Looking at him yesterday, muttering the conclusion of his comments — “As sure as night follows day we will beat back this virus” — it was not clear he does so.

“It may only be necessary that he believes in himself.” Bollocks. Believing in himself led him to believe that he could write two columns — one pro-Remain, one pro-Leave — and make the one he chose work through sheer force of will and deception. Believing in himself and not the science — however much he hammers on about following it — led him to contract Covid. Believing in himself is why he has failed to take decisive action time and time again, so desperate is he for that ‘self’ to be loved, whatever the cost.

The Sunday Telegraph, whose daily sibling is keeping a column warm for its former star, ready for whenever he is done slumming it on the lower wages accorded to the office of Prime Minister, leans heavily on the appearance of the mutant strain of Covid. It was never going to blame its boy, Boris.

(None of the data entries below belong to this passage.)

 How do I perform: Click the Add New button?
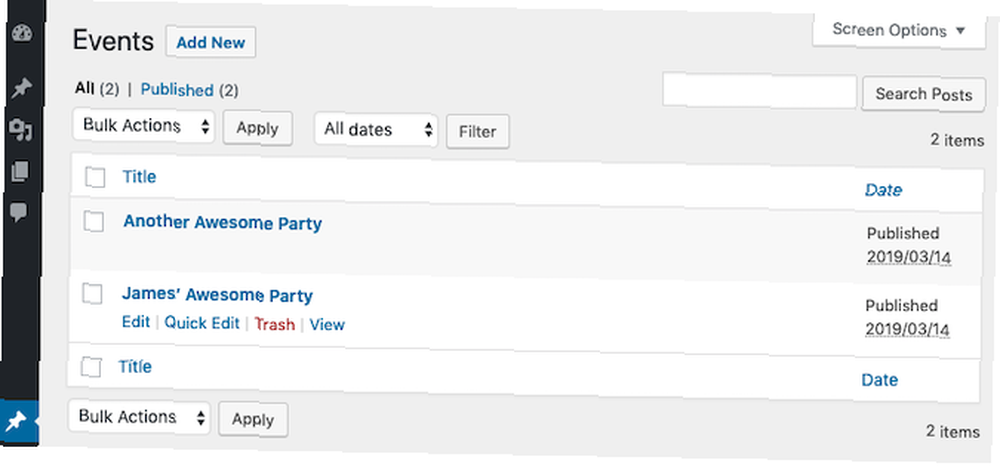point(210,43)
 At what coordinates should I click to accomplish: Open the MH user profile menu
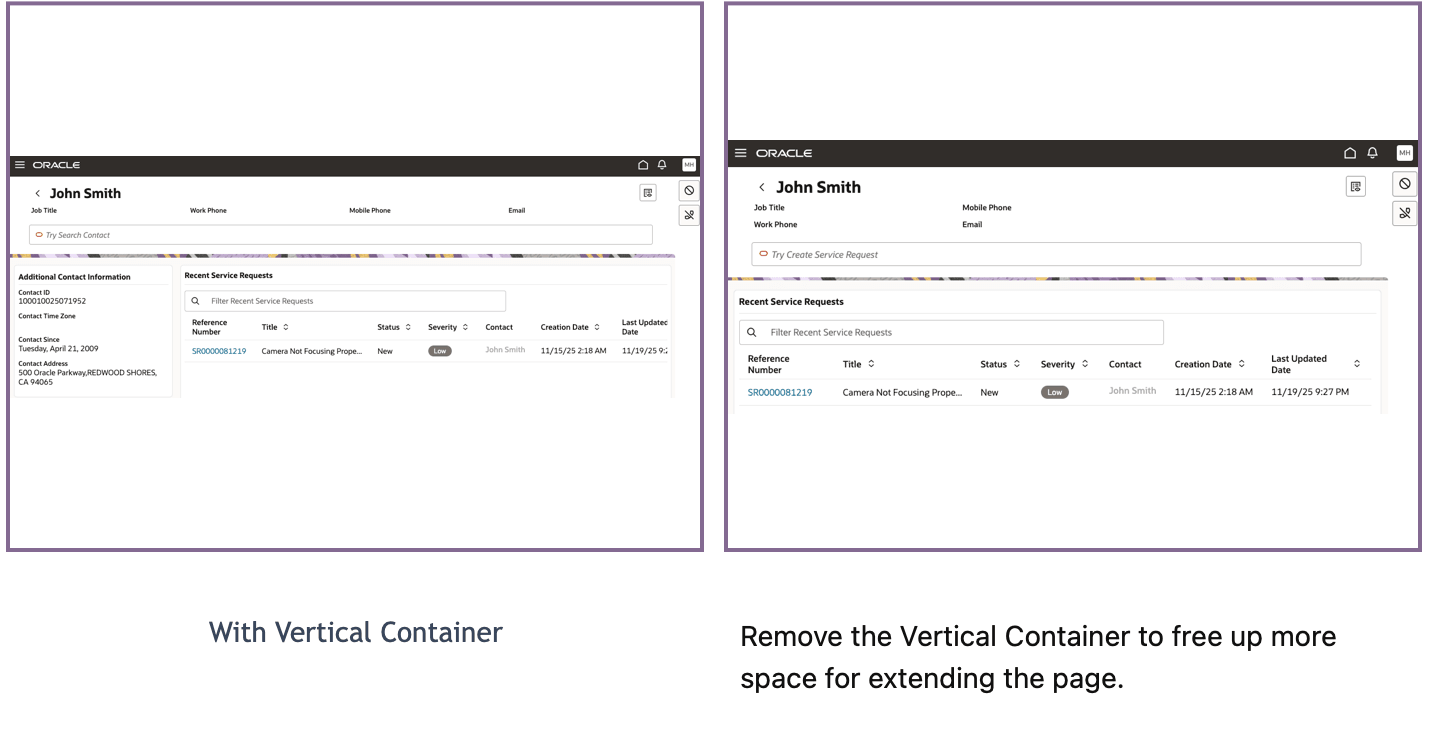[1405, 152]
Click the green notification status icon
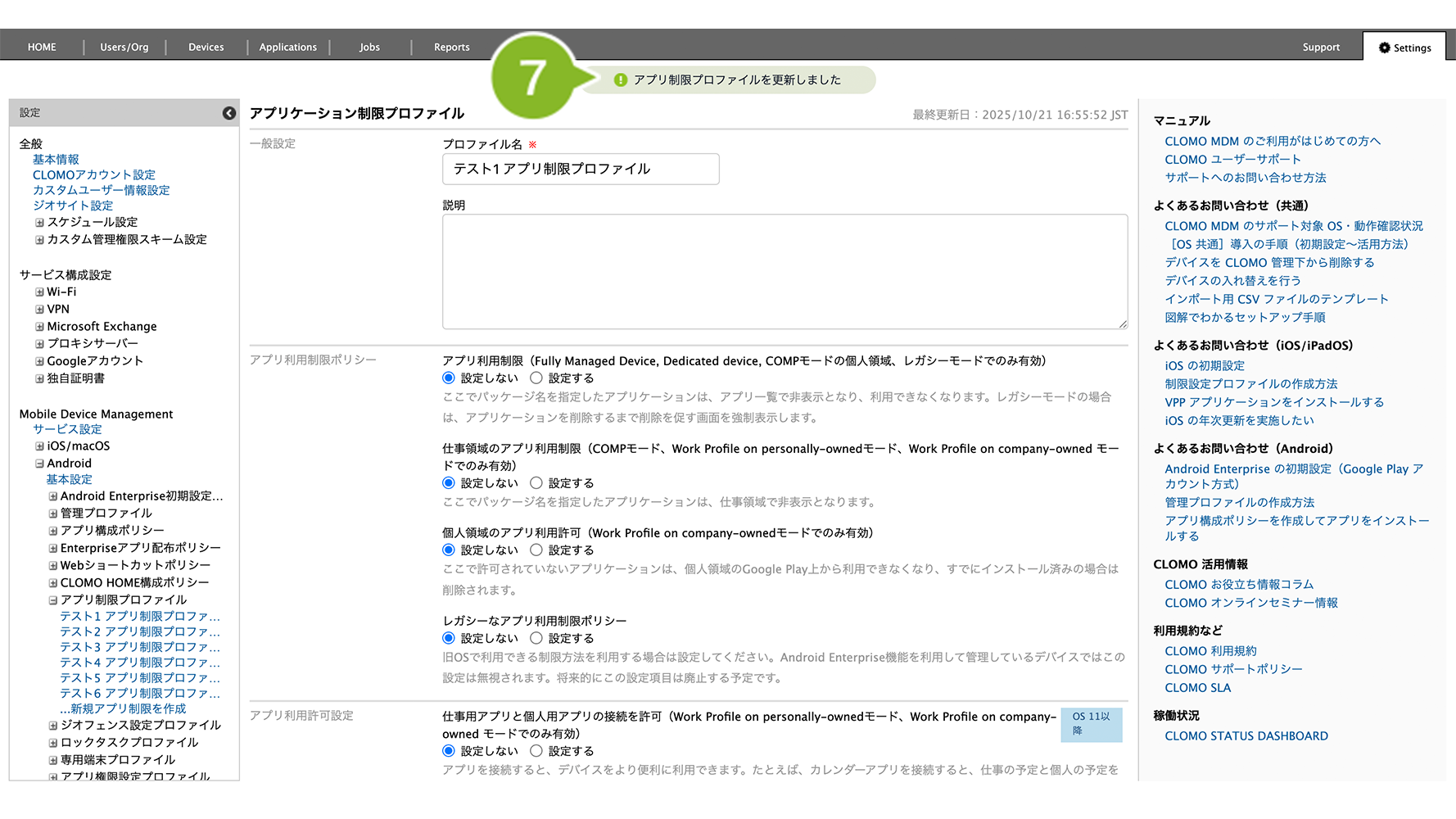The height and width of the screenshot is (819, 1456). [621, 80]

Its columnist Judith Woods talks of a “blow” to “battle-weary Britain” as if this Christmas clusterfuck was in any way unpredictable. The Telegraph was foursquare with the Prime Minister in crowing in the dim and distant past of… Wednesday that the Leader of the Opposition (as ludicrous as that name is applied to abstention fan Keir Starmer) was a Grinch for questioning the now-junked Christmas plans.

Woods gets lachrymose about the lost opportunity to do a long list of upper-Middle Class Christmas obsessions but doesn’t hit out at the half-arsed leadership of Boris Johnson and his cabinet of horrors. Why? Because to do so would mean admitting, however, slightly that The Daily Telegraph and Sunday Telegraph have been complicit in the promotion of a con artist to the position of Prime Minister.

Of course the focus today — as the bleak midwinter gets bleaker — should predominantly be on the Prime Minister and his government of ghouls, but do not allow the distraction tactics of the papers who have propped them up to go unnoticed or to succeed. The majority of the British political press helped bring this cancelled Christmas to pass. We need to be their ghosts of Christmas present, past and future, and never let them forget.